John Minto: Migrant Workers - The Union Position
John Minto will be providing Scoop readers with a regular column spanning public interest, political, and activist
issues.
Late last year I received a request from the Department of Labour to comment on a security company application to bring
in overseas workers to fill vacancies they said couldn’t be filled from within New Zealand.
The response I wrote for our union was easy. At every union meeting workers from this company complain that managers are
being recruited from overseas to fill jobs local employees could fill. When this issue was first raised the company
assured us they were keen to promote their employees but often couldn’t find the skills needed among local staff. This
would be easier to accept if a training programme was in place to provide opportunities for local staff to develop these
skills. Instead it’s easier to get Labour department approval to bring people in from overseas.

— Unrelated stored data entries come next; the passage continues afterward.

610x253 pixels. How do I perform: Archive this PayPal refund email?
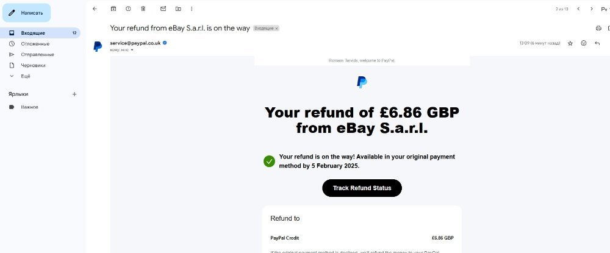click(113, 9)
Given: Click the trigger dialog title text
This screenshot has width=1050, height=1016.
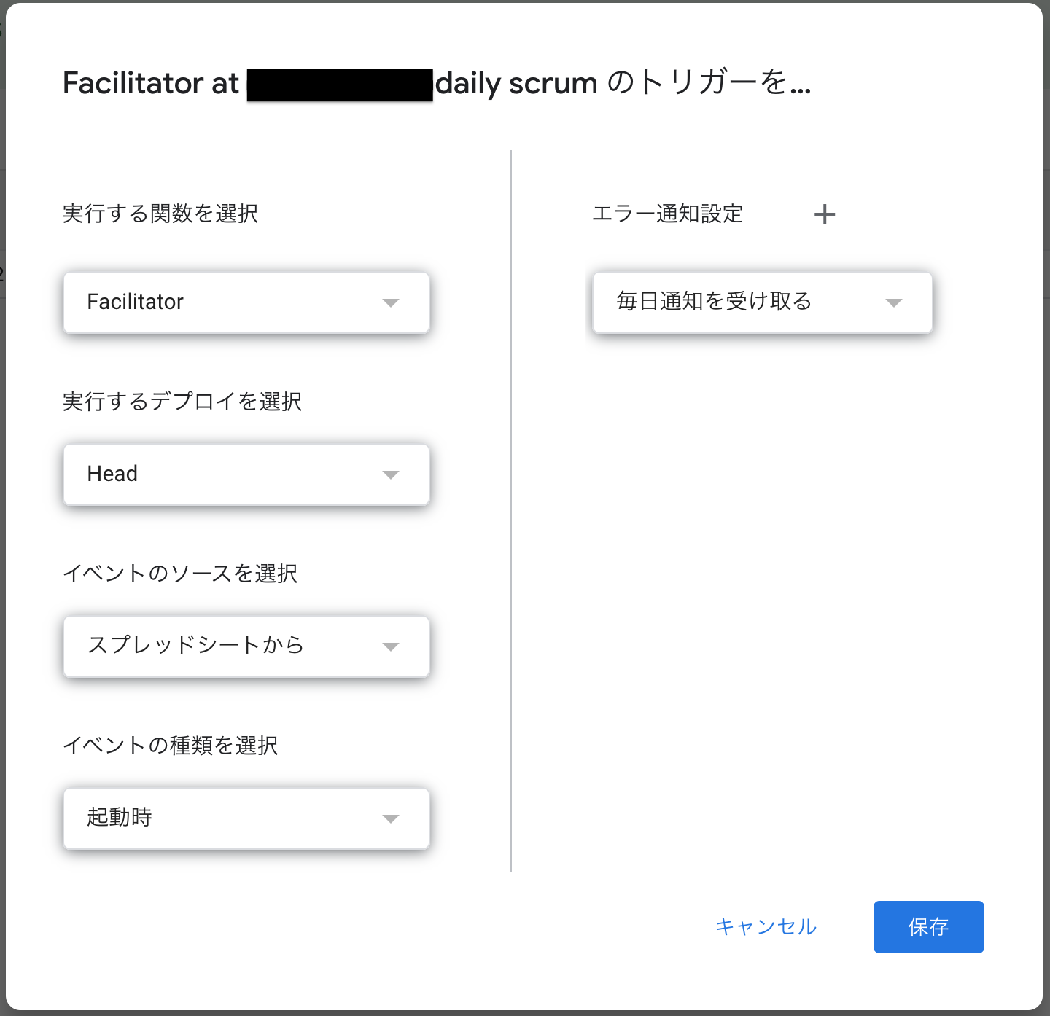Looking at the screenshot, I should [438, 82].
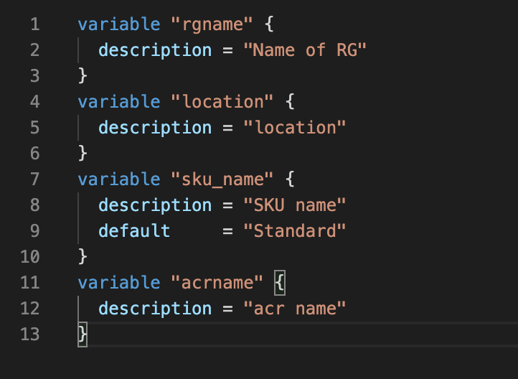
Task: Click the closing brace on line 3
Action: [x=83, y=76]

I explained this and pointed out the security industry is notoriously underpaid with poor working conditions. Typically
these workers do 12-hour night shifts on close to the minimum wage with no penal rates. It’s unclear how the department
makes up its mind on these things but their officials were unmoved by our submission and have approved the company
continuing to recruit overseas.
Bringing in migrant workers from overseas is commonplace enough. In horticulture for example Pacific Island workers are
brought in to do seasonal work and in the Auckland hotels migrant workers often predominate in the servicing of guests.
In most cases the pay and working conditions are poor and this is the key reason these jobs are not filled locally. When
local workers seek higher pay and better conditions employers get the government to open the immigration door so they
can maintain a regular supply of low-paid, less secure workers. It seems a more docile workforce is every employer’s
dream.
This issue came to the fore these past two weeks with CWF Hamilton making 29 New Zealand workers redundant at their
Christchurch factory while maintaining the employment of migrant workers on work permits.
The union representing the employees says the migrant workers should have lost their jobs before the New Zealand workers
and there will be strong sympathy for that view. However the union is on the wrong track here because once migrant
workers are in the country they deserve the same level of community support as New Zealand workers.
Every time there is an economic downturn these same issues are raised. Pacific Island migrant workers were targeted as
unemployment rose in the mid 1970s. The government instituted the now notorious dawn raids to target overstayers and
anyone with a brown skin in Auckland was stopped at random. An MP at the time said they were stopped for the same reason
a jersey cow stands out easily in a herd of friesians. It was thinly disguised racism.
In one notable incident from the late 1970s a Pacific Island worker was stopped by police in Auckland’s Karangahape Road
on the way home from night shift in a plastics factory. He was deemed not to be an overstayer but police found a plastic
comb in his pocket and charged him with theft. There was a minor uproar. Auckland University law lecturer David Williams
marched with the media to the Auckland police station and produced a plastic ballpoint pen with Auckland University
markings. He said he’d taken it from the University and had no intention of returning it. He demanded to be arrested. He
wasn’t but the point was made. In the ensuing days it was found the plastic comb had been taken from the reject bin at
the factory in any case and the police dropped the charge.
Activists formed a “pig patrol” to follow police on their “jersey spotting” trips and after much controversy the random
stopping of Pacific Island workers ceased.
The real problem was not overstayers in the 1970s and neither is it workers from overseas today but an economic system
which sees workers, migrant or otherwise, simply as a disposable resource to be flicked off when times get tough. New
Zealand workers and migrant workers have much more in common and working together in mutual support is important to
avoid the divide and rule scapegoating which so often comes to the fore in an economic downturn.
Last year we saw the appalling violence in South African townships resulting from attacks on migrant workers from
Zimbabwe. They were blamed for taking the jobs of South African workers when they were simply doing their best as
refugees from Mugabe’s tyranny across the border.
There is no excuse for using immigration policy to maintain low pay and poor conditions of work. However our unions
should be encouraging their members and migrant workers to support each other in this economic downturn and remember the
real problems arise from economic policies rather than the needs of people to feed their families.